Paperchase responded by Monday lunchtime:
“We’ve listened to you about this weekend’s newspaper promotion. We now know we were wrong to do this – we’re truly sorry and we won’t ever do it again. Thanks for telling us what you really think and we apologise if we have let you down on this one. Lesson learnt.”
Lesson learnt…
The executives who did this – who folded because of a targeted and highly questionable campaign by a tiny group of activists – are declaring the millions of people who buy the Mail or products like it (the Mirror can be pretty robust on stories too) to be bad people, bigots even. They have declared all Mail readers beyond the pale.
There is talk from advocates of free speech, and those wanting the mainstream media to survive, of boycotting Paperchase for its decision. Again, the heart sinks. More boycotts. More anger. Personally, I will avoid the place where I shopped several times a month, but with a sense of regret as much as fury.
This is happening while the mainstream media is in the middle of a meltdown, with the advertising model collapsing. As much as 90% of the new ad dollars go to Facebook and Google.

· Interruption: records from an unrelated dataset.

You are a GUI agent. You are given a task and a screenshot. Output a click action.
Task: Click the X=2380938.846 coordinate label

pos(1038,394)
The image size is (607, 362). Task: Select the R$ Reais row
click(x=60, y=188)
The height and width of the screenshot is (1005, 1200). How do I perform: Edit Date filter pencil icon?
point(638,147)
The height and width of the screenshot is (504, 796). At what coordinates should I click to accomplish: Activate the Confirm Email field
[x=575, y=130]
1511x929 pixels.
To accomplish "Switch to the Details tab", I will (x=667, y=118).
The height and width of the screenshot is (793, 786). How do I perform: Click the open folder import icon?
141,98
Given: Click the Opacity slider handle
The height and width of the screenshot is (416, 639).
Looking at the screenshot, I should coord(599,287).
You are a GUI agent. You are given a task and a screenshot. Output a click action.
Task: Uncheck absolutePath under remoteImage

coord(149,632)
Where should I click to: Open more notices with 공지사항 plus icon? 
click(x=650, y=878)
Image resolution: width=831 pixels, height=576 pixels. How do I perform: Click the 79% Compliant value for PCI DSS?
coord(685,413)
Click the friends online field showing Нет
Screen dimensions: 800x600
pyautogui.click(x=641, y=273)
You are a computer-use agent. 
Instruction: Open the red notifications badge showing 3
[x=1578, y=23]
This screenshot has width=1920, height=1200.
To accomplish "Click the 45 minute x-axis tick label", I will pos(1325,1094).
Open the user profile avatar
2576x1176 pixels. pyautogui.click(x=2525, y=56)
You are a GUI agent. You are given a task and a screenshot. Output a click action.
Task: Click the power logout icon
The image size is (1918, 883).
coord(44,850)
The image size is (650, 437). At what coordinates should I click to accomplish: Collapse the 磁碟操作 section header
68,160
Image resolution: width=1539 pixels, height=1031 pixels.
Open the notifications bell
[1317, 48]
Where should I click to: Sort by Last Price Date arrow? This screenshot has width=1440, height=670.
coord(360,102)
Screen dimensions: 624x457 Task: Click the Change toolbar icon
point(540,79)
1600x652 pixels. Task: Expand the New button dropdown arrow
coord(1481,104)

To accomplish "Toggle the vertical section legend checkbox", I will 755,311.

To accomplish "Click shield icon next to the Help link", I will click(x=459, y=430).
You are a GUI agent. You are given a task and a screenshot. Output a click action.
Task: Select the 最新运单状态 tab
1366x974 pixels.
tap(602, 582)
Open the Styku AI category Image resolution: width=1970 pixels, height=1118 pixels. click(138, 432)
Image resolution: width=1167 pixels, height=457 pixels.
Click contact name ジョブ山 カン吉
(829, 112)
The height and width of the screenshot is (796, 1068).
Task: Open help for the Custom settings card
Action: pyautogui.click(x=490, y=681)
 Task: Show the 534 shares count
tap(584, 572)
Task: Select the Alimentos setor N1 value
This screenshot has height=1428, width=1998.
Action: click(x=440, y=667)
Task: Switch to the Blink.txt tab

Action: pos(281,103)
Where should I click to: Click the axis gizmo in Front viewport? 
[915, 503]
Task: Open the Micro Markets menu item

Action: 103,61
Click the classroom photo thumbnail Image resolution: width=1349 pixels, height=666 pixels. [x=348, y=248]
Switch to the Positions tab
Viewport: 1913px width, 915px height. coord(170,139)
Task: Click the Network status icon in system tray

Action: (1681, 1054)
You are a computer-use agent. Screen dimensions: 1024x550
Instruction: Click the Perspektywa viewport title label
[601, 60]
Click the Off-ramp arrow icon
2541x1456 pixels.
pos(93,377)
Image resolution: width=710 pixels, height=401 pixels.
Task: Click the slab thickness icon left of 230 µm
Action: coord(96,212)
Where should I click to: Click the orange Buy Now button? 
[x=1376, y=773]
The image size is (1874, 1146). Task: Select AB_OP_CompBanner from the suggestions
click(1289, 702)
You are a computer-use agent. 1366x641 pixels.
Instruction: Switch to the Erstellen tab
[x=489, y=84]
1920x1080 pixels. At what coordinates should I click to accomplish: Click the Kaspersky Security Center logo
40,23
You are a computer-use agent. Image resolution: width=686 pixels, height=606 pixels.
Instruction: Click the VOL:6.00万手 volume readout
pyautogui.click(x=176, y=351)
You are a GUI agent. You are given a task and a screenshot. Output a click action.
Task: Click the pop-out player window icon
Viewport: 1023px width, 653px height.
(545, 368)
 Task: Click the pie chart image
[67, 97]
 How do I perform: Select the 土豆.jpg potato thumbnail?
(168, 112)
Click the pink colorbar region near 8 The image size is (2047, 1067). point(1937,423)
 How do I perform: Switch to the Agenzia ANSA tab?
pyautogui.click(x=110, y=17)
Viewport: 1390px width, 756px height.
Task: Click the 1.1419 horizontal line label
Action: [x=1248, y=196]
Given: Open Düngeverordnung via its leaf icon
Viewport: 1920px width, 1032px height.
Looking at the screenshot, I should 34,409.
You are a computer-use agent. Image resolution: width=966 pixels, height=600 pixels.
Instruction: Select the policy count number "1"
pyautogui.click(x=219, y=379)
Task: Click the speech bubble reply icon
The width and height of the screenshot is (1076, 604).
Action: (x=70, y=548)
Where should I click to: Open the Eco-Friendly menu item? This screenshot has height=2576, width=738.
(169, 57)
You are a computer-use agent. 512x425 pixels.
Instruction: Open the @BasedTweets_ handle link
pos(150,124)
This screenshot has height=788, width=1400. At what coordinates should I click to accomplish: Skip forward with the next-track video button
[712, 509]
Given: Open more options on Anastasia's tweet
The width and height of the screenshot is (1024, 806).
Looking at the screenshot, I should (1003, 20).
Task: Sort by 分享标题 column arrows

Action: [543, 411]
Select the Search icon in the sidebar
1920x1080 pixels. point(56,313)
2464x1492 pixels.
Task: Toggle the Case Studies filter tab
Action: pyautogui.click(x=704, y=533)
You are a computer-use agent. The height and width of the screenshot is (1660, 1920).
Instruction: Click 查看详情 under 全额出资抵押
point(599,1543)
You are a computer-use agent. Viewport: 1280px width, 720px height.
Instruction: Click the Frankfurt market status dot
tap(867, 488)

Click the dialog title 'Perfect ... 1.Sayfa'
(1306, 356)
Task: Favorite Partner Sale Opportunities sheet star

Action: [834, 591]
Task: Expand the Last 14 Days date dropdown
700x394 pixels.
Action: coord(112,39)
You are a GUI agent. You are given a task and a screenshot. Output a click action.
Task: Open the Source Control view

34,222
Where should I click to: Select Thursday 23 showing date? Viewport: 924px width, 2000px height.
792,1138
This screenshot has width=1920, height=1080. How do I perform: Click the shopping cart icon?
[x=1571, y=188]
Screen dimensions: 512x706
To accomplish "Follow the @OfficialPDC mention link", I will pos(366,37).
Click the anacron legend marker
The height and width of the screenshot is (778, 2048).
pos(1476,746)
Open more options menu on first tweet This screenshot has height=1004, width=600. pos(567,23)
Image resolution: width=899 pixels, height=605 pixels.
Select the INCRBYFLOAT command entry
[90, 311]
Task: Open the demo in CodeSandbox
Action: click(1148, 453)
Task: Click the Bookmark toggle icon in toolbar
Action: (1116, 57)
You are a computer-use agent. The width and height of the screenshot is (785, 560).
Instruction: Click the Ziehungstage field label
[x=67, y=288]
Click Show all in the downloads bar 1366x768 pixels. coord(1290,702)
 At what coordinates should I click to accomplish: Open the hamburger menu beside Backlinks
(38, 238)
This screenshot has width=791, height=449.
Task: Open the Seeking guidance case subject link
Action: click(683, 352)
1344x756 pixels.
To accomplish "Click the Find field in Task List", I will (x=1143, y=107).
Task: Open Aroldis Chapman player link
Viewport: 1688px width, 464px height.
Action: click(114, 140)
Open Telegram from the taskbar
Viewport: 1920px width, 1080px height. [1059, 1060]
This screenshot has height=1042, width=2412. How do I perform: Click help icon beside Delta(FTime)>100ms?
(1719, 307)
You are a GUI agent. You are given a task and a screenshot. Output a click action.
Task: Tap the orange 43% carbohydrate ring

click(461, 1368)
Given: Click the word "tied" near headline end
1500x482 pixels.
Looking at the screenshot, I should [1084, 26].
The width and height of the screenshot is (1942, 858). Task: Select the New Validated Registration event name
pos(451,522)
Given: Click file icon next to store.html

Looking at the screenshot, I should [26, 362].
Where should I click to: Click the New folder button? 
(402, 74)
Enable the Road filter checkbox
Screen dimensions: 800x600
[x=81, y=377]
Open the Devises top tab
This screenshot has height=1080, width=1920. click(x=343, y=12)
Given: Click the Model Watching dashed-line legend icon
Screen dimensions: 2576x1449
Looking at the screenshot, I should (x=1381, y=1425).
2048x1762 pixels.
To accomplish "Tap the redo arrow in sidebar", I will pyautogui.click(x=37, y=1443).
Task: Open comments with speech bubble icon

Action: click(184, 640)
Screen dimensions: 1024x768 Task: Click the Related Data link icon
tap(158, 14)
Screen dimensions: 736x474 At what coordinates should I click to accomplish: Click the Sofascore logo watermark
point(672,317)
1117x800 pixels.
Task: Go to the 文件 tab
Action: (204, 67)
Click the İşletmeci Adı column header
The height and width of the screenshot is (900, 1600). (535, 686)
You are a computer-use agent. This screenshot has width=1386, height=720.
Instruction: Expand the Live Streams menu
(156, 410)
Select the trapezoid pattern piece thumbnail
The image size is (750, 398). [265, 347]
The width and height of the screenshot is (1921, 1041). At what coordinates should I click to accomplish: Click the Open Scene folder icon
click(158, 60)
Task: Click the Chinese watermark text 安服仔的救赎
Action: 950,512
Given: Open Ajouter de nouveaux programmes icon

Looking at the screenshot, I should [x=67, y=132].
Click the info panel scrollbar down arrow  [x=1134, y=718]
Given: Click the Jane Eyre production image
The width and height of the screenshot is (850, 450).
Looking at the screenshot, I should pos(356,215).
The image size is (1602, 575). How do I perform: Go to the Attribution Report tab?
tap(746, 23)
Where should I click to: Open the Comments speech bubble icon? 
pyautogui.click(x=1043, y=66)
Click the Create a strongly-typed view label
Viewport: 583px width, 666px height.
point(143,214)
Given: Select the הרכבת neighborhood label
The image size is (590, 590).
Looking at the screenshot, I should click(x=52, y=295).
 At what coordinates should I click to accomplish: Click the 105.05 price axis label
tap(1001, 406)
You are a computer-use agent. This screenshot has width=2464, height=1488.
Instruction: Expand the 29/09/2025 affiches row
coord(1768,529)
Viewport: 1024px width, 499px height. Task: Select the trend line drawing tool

These are the giant companies that present themselves as neutral platforms, while hoovering up money and creating the scope for Russian interference and online violence.
These advertising boycotts will only worsen the problems of the media fighting for its life, by lessening the amount spent on journalism. If you don’t like the Mail, and are feeling smug today, ask yourself if it will really stop there once the boycotts by assorted tribes get going. I read the Guardian, along with many other newspapers, and it contains a great deal I disagree with. It is good to read articles that challenge your thinking, otherwise you risk being stuck in an echo chamber of priggish righteousness.
But it wouldn’t take much for campaigners on the centre-right to define some of what appears in the Guardian and the Mirror as extremely hateful – towards anyone with money, or someone from a class background that Mirror journalist Kevin McGuire finds annoying, or someone owning a stake in a legal but tough business, or in the case of the Guardian towards British troops fighting Islamist terrorism. All because of what some of the columnists write.
You see where this leads. Lots of conservatives shop at Sainsburys or Tesco. Should those stores be advertising with newspapers that campaigners on the centre-right, or others who back Britain’s forces or are pro-business, don’t like or find offensive? I think yes, of course they should, because we need journalistic investment and noisy diversity of opinion now more than ever.
Paperchase and all these other businesses folding to the sinister, politically correct, Orwellian Stop Funding Hate campaign are enemies of freedom, it turns out. Not a good place to be for a company trying to sell pens and birthday cards, I would have thought. But we’ll see. Perhaps pompous illiberalism and denouncing Mail readers will be good for business at Paperchase.